LEONARDO — Depois do meu casamento, tenho pensado noite e dia de quem era a culpa, e cada vez que penso vem uma culpa nova, que engole a outra; mas sempre há culpa!
NOIVA — Um homem com seu cavalo sabe muito e pode muito para abusar de uma moça metida num deserto. Mas eu tenho o orgulho. Por isso me caso. E vou viver encerrada com meu marido, a quem tenho que amar acima de todas as coisas.
LEONARDO — O orgulho não vai lhe adiantar nada. (Aproxima-se.)
NOIVA — Não se aproxime!
LEONARDO — Calar e queimar por dentro é o maior castigo que a gente pode se impor. De que me serviu ter orgulho. e desviar os olhos, e deixá-la acordada noites e noites? De nada! Só serviu para aumentar o meu fogo. Porque você acha que o tempo cura e que as paredes tampam, e não é verdade, não é verdade. Quando as coisas chegam ao fundo, não se arrancam mais.
NOIVA (tremendo) — Não posso ouvir você. Não posso ouvir sua voz. É como se eu bebesse uma garrafa de licor e adormecesse numa colcha de rosas. E me arrasta, e sei que me afogo, mas vou atrás.
CRIADA (agarrando Leonardo pela lapela) — Você tem que ir embora já!
LEONARDO — É a última vez que vou falar com ela. Não tenha medo.
NOIVA — E sei que estou louca, sei que o meu peito não aguenta mais, e fico aqui. parada, ouvindo o que ele diz, vendo o seu jeito de andar, os seus braços.
LEONARDO — Não ficava tranquilo enquanto não lhe dissesse essas coisas. Eu me casei. Case-se, agora!
CRIADA (a Leonardo) — E casa, mesmo!
VOZES (cantando mais perto) — Despertem a noiva Na manhã de suas bodas.
NOIVA — Despertem a noiva! (Sai correndo para o quarto.)
CRIADA — Já estão aqui. (A Leonardo) Nunca mais chegue perto dela.
LEONARDO — Não se preocupe. (Sai pela esquerda.)
(Começa a clarear o dia. Entra a primeira moça.)
PRIMEIRA MOÇA — Despertem a noiva na manhã de suas bodas; nas ruas, as rondas, e pelas sacadas, mil coroas.

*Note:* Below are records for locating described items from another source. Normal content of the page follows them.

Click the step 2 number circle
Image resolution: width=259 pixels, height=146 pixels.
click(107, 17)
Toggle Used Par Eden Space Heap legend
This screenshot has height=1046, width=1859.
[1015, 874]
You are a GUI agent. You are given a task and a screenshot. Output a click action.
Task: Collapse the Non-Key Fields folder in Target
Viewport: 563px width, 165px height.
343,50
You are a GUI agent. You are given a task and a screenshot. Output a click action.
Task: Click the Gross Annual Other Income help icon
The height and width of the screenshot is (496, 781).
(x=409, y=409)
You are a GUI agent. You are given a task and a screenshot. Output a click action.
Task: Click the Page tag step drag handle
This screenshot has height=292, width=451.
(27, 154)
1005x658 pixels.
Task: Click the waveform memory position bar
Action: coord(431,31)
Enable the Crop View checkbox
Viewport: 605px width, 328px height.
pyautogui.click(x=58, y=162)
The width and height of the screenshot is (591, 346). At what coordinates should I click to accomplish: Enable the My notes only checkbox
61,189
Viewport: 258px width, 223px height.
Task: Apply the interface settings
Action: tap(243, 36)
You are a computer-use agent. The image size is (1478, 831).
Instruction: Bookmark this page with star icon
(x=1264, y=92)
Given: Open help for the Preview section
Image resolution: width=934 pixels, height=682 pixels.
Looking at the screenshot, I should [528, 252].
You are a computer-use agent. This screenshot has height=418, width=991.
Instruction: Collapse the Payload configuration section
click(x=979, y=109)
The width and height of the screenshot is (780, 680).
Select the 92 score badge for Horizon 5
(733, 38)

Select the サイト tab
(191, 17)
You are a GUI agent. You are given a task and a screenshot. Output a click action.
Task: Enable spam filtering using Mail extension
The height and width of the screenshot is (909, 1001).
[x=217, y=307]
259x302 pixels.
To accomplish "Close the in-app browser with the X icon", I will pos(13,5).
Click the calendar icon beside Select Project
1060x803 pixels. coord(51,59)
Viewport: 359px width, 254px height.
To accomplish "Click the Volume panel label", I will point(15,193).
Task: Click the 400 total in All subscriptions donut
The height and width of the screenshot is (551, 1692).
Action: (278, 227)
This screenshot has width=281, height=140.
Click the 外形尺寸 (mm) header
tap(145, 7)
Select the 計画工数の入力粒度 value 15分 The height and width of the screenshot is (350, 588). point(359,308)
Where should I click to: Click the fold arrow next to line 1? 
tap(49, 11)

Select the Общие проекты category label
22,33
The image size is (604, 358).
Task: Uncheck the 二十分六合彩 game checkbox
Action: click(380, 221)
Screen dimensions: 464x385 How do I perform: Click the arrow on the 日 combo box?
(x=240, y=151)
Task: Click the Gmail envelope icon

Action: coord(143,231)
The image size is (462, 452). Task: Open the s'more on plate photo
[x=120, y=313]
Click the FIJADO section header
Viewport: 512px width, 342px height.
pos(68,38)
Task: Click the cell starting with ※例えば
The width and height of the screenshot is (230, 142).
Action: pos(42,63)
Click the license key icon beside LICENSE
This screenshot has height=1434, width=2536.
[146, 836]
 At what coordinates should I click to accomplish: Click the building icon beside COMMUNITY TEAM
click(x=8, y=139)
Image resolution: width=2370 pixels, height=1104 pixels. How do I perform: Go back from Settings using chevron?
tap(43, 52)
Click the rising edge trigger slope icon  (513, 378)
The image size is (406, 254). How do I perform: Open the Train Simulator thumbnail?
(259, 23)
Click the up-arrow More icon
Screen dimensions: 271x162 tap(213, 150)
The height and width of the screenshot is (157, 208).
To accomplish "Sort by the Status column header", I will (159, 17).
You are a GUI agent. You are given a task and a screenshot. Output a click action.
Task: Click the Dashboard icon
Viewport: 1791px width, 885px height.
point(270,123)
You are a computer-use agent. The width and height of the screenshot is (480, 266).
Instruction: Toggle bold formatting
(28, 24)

VOZES — Despertem a noiva!
CRIADA (fazendo algazarra) — Que desperte com o ramo verde de um amor perfeito. Que desperte pelos ramos e flores dos azevinhos!
SEGUNDA MOÇA (entrando) — Que desperte de cabelos soltos, vestida de neve, botas de verniz e prata, ramos de jasmim na testa.
CRIADA — Ai, pastora, olha a lua nova!
PRIMEIRA MOÇA — Ai, rapaz, deixa o teu sombreiro lá nos olivais!
PRIMEIRO MOÇO (entrando com o sombreiro levantado) — Despertem a noiva que pelos campos chega rondando estas bodas, com bandejas de dálias e trigais de glória.
VOZES — Despertem a noiva!
SEGUNDA MOÇA — A noiva vem trazendo uma alva coroa, e o noivo vai prendê-la com laços de ouro.
CRIADA — Na erva-cidreira a noiva não pode dormir.
TERCEIRA MOÇA (entrando) — Mas no laranjal o noivo lhe dá travesseiro e colher.
(Entram três convidados.)
PRIMEIRO MOÇO — Desperta, pombinha! A aurora derrama Seus sinos de sombra.
CONVIDADO — A noiva, tão branca noiva, hoje, donzela, amanhã, senhora.
PRIMEIRA MOÇA — Desce, morena, arrastando essa cauda de seda.
CONVIDADO — Desce, moreninha, que há chuvas de orvalho na manhã tão fria.
PRIMEIRO MOÇO — Despertai, senhora, despertai, que o ar chove pétalas no laranjal.
CRIADA — Vou lhe bordar um pinheiro Cheio de laços vermelhos e em cada laço um amor com vivas ao seu redor.
VOZES — Despertem a noiva.
PRIMEIRO MOÇO — Na manhã de suas bodas!
CONVIDADO — Na manhã de suas bodas, que bonita vai ficar! Pareces, é flor dos montes, a mulher de um capitão.
PAI (entrando) — A mulher de um capitão desposa o noivo, que já vem com seu gado, pelo tesouro!
TERCEIRA MOÇA — O noivo é assim como a flor do ouro.